En bloc right hemicolectomy with pancreatoduodenectomy (RHCPD) is the optimum treatment to achieve the adequate margin of resection (R0) for locally advanced right-sided colon cancer with duodenal invasion. Information regarding the indications and outcomes of this procedure is limited.


In this retrospective study, 2269 patients with right colon cancer underwent radical right colectomy between October 2010 and May 2019, in which 19 patients underwent RHCPD for LARCC were identified. The overall survival (OS), disease-free survival (DFS), operative mortality, postsurgical complications, gene mutational analysis, and prognostic factors were evaluated. Survival was estimated using Kaplan–Meir method.
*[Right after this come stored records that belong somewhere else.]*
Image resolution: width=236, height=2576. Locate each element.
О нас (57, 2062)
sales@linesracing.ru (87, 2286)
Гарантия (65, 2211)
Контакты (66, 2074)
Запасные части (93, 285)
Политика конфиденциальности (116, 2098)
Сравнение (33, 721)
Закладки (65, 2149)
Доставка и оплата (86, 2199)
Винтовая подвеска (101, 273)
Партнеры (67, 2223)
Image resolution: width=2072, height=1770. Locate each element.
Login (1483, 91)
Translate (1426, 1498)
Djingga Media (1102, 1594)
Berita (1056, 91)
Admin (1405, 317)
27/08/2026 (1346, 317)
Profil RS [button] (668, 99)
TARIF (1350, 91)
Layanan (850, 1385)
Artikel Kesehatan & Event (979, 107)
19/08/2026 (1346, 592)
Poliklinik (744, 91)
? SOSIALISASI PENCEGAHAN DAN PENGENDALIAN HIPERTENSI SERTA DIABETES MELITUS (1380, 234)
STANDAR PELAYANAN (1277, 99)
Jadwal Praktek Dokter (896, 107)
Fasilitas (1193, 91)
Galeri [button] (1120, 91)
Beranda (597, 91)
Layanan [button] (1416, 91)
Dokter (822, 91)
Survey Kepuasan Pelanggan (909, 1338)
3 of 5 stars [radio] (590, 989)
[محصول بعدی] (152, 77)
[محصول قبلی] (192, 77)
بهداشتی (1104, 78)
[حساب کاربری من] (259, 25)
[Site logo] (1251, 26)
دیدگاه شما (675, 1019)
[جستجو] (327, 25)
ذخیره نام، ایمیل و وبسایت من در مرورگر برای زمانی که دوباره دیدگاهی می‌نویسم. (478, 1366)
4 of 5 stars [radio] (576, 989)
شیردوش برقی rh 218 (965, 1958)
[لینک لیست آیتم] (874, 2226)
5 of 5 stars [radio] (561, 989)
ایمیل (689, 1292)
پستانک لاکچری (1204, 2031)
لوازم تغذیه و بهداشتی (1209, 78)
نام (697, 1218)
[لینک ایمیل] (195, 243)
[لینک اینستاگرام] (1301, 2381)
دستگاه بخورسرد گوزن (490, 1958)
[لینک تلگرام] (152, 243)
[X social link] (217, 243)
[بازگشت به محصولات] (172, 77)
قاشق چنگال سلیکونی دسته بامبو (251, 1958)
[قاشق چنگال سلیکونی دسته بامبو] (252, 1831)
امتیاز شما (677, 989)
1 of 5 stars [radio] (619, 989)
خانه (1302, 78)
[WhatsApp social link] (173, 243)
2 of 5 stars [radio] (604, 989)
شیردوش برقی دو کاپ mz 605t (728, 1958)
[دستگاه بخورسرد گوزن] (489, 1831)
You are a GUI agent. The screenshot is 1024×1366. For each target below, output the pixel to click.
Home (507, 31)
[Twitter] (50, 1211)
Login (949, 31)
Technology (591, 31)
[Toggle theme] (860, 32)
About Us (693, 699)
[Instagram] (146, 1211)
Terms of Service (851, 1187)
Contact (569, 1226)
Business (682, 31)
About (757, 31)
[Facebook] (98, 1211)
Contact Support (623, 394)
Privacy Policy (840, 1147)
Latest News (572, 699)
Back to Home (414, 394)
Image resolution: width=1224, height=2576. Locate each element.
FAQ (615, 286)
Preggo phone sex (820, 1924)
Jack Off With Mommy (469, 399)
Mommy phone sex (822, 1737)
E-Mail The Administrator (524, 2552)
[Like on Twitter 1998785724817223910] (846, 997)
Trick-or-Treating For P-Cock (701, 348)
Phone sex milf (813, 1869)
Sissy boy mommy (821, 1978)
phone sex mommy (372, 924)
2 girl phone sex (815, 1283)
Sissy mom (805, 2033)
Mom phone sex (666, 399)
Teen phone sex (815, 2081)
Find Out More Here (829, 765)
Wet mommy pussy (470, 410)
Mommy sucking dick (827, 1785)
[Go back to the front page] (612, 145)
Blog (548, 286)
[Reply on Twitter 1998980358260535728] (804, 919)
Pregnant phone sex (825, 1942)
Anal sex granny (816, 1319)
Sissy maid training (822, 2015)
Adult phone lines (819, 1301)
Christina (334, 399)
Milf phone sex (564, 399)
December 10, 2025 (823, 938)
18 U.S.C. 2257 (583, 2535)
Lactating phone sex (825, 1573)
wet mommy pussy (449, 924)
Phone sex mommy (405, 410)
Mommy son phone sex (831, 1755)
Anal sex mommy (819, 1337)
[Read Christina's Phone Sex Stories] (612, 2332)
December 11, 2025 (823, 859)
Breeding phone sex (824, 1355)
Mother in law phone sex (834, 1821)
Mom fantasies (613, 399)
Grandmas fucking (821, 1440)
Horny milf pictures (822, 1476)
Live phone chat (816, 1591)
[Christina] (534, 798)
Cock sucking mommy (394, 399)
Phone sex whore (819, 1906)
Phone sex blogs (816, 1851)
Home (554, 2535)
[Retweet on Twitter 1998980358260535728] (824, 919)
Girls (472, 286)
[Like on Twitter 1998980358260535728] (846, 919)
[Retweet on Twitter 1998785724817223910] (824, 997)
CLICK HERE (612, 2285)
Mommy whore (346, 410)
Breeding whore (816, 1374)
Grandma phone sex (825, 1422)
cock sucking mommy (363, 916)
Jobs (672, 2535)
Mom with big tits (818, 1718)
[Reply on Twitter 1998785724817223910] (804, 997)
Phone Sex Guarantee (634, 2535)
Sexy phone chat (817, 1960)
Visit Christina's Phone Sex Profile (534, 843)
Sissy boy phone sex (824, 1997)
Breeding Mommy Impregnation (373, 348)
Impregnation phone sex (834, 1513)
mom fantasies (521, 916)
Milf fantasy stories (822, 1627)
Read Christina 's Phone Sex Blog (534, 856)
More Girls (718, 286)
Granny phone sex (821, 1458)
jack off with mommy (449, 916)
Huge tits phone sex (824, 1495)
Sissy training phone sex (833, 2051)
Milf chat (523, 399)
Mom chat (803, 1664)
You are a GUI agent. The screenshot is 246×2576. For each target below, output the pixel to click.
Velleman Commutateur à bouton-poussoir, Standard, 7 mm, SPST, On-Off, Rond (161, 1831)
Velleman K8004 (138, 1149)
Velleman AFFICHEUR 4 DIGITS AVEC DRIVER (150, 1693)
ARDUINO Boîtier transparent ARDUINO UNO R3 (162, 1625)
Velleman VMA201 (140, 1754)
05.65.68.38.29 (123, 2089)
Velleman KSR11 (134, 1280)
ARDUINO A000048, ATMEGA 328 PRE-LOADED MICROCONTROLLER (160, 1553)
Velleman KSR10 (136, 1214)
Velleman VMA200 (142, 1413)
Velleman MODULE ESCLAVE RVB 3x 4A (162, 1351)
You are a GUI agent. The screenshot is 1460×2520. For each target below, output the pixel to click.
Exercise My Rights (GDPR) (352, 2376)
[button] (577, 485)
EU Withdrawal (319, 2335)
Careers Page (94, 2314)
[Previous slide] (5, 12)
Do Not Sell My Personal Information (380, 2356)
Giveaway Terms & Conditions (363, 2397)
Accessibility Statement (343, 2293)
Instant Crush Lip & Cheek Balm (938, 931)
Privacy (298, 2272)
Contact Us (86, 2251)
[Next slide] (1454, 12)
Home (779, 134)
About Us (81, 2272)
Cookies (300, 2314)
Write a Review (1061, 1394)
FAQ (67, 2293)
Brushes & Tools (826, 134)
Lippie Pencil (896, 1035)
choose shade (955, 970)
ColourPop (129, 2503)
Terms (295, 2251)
Of these 19 patients who underwent LARCC, the OS was 88%, 66%, and 58% at 1, 3, and 5 years. The DFS was 72%, 56%, and 56% at 1, 3, and 5 years. The median operative time was 320 min (range: 222–410 min), and the median operative blood loss was 268 mL (range: 100–600 mL). The OS was significantly better among patients with well-differentiated tumor, N0 stage, and high microsatellite instability (MSI) and in patients who received adjuvant chemotherapy. The major postoperative complications occurred in 8 patients (42%), with pancreatic fistula (PF) being the most common. On the basis of the univariate analysis, poorly differentiated tumor, regional lymph node dissemination, MSI status, and no perioperative chemotherapy were the significant predictors of poor survival (P < 0.05).


This study suggests that RHCPD is feasible and can achieve complete tumor clearance with favorable outcome, particularly in patients with lymph node-negative status.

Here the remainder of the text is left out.